Briefly stated, Dr. Rosengarten’s thesis—illustrated in great and synergistic detail—is that the Tarot system mirrors the structure of the human unconscious. He makes his case in lucid, lively prose—at once provocative in tone and yet also careful to be courteous and sensitive to the reader, for whom some of this material is bound to be new. This is an entertaining and enlightening book. Dr. Rosengarten, in a wonderfully memorable phrase, reminds us that we are all “keepers of our own interiors,” and he wishes to show us how the Tarot system can become an inspiriting template to help us find in ourselves those impulses of the spirit that we never knew existed before. Here is a work that can help us contact the various gods within. This is not a book that prescribes open-ended meditation, bogus divination, or overrated scientific solutions. It is a book that is, at once, transcendental in its outlook and yet extremely concrete in its exploration of Tarot meanings and themes. Therein lies the genius of the effort.

A central trope in this book is “travel,” and this was the chapter that meant most to me, primarily because my own research has revealed to me that no matter where we go these days, we will have seen everything online before we even pack our bags. Dr. Rosengarten, for me, lays bare the threadbareness of this high-tech reality in favor of a travel into the unconscious where the endpoint is uncertain and the process difficult, uncertain, but potentially enthralling and peace-bringing. And yet he never suggests that there is some stable and final tranquility but insists that it is always a search in progress. In sum, this is not a book with final answers. It is a book of new directions.
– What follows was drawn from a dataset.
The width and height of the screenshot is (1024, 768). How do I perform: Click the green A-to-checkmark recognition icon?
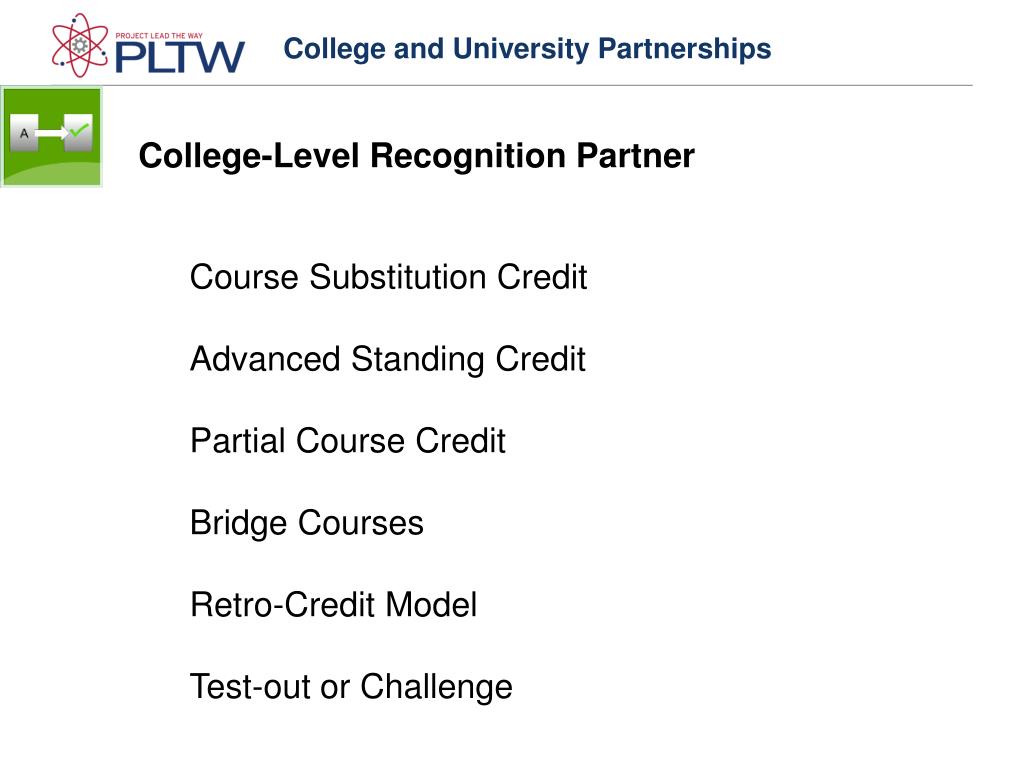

He makes an excellent case that, for all the ways Tarot has been manipulated and ballyhooed, it is based on the ancient wisdom of an olden time, when there were gods to turn to instead of the spuriously magical answers of progress. The gods are gone, but Dr. Rosengarten suggests that, although they are not coming back, they remain extant within us, where they always were. This volume is a pioneering and fascinating accomplishment.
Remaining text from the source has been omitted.